The problem
Set down, exactly as written, the lines from the line holding "You are a GUI" to the end of the data, inclusive, skipping any pictures.

Dataset extract
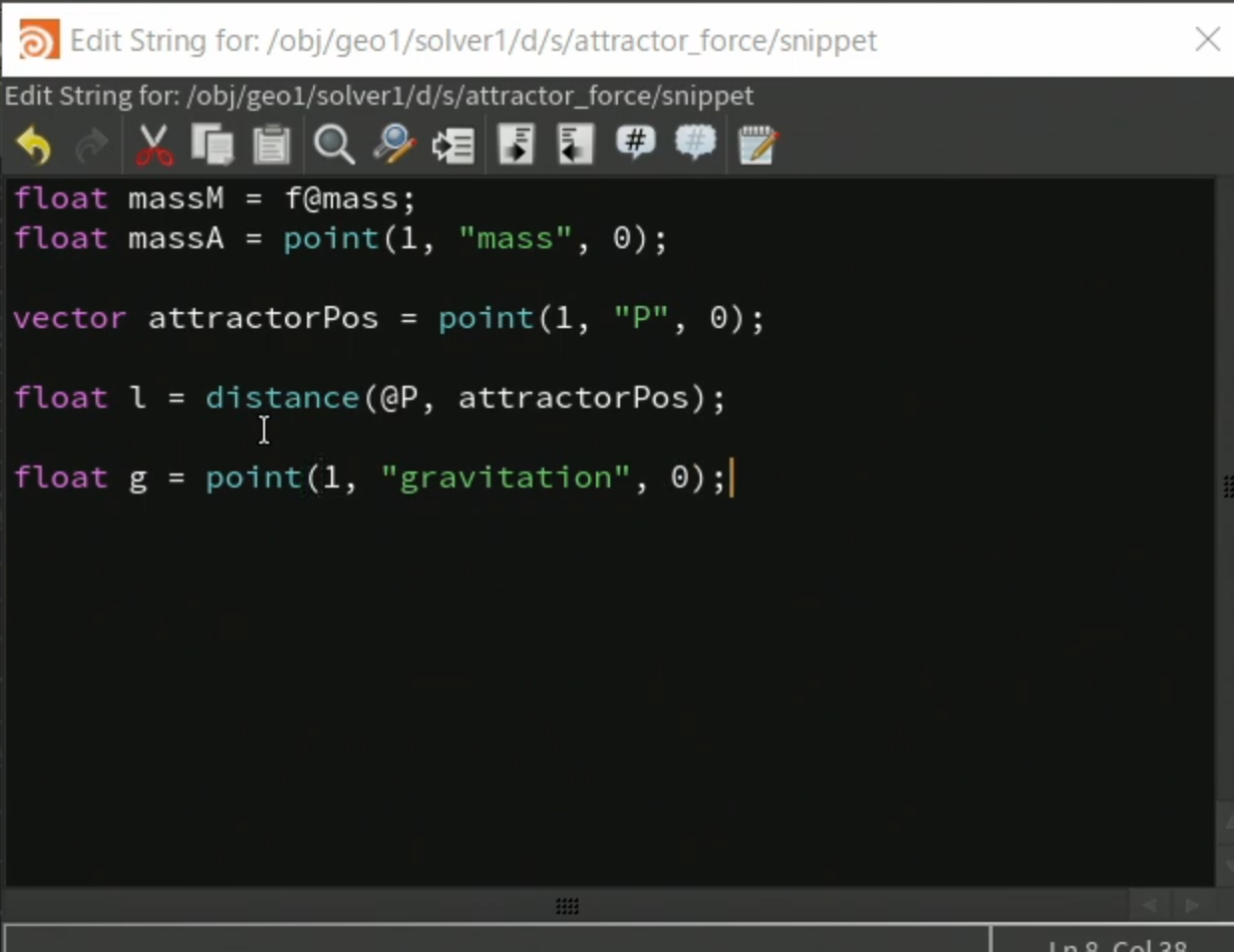Indent the selection with the right-arrow page icon
Image resolution: width=1234 pixels, height=952 pixels.
tap(516, 146)
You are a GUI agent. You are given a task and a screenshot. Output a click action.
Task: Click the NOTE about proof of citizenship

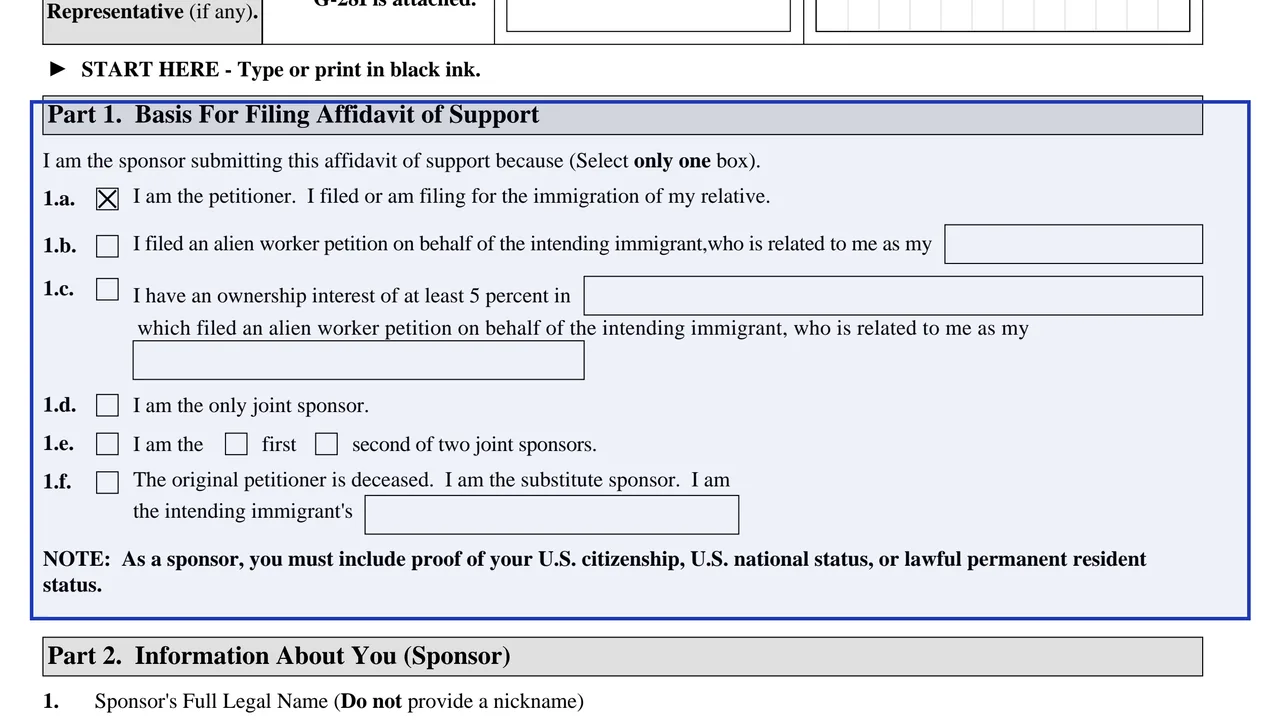[595, 572]
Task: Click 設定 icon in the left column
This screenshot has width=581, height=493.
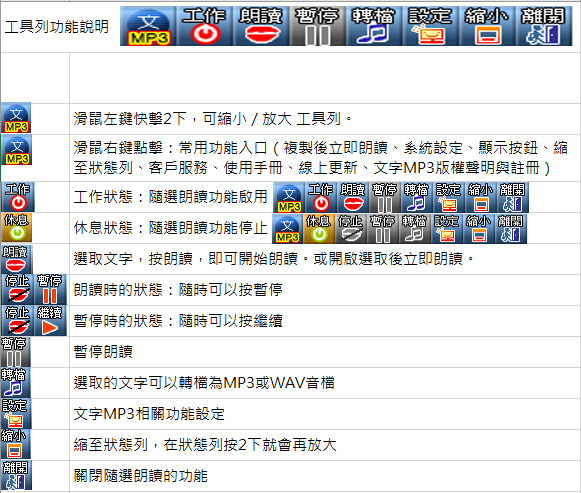Action: (x=16, y=414)
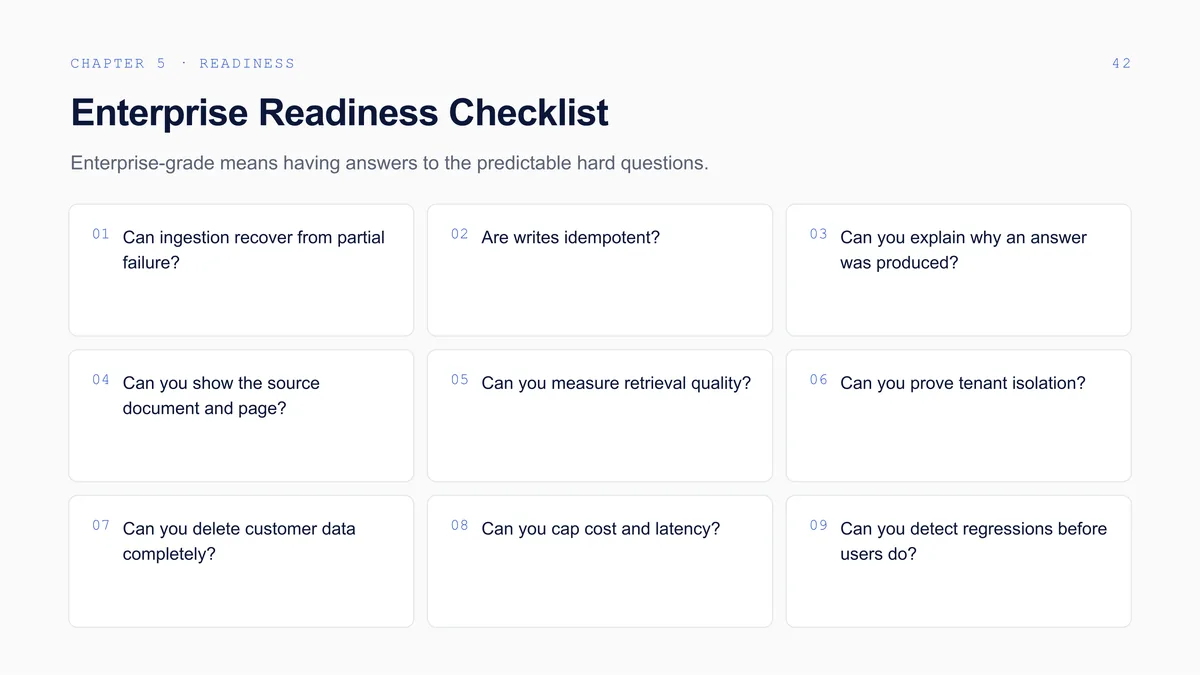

Response box
You are a GUI agent. You are given a task and a screenshot. Output a click action.
Task: Click the NOTE about proof of citizenship

[595, 572]
Task: Click 設定 icon in the left column
This screenshot has width=581, height=493.
Action: (x=16, y=414)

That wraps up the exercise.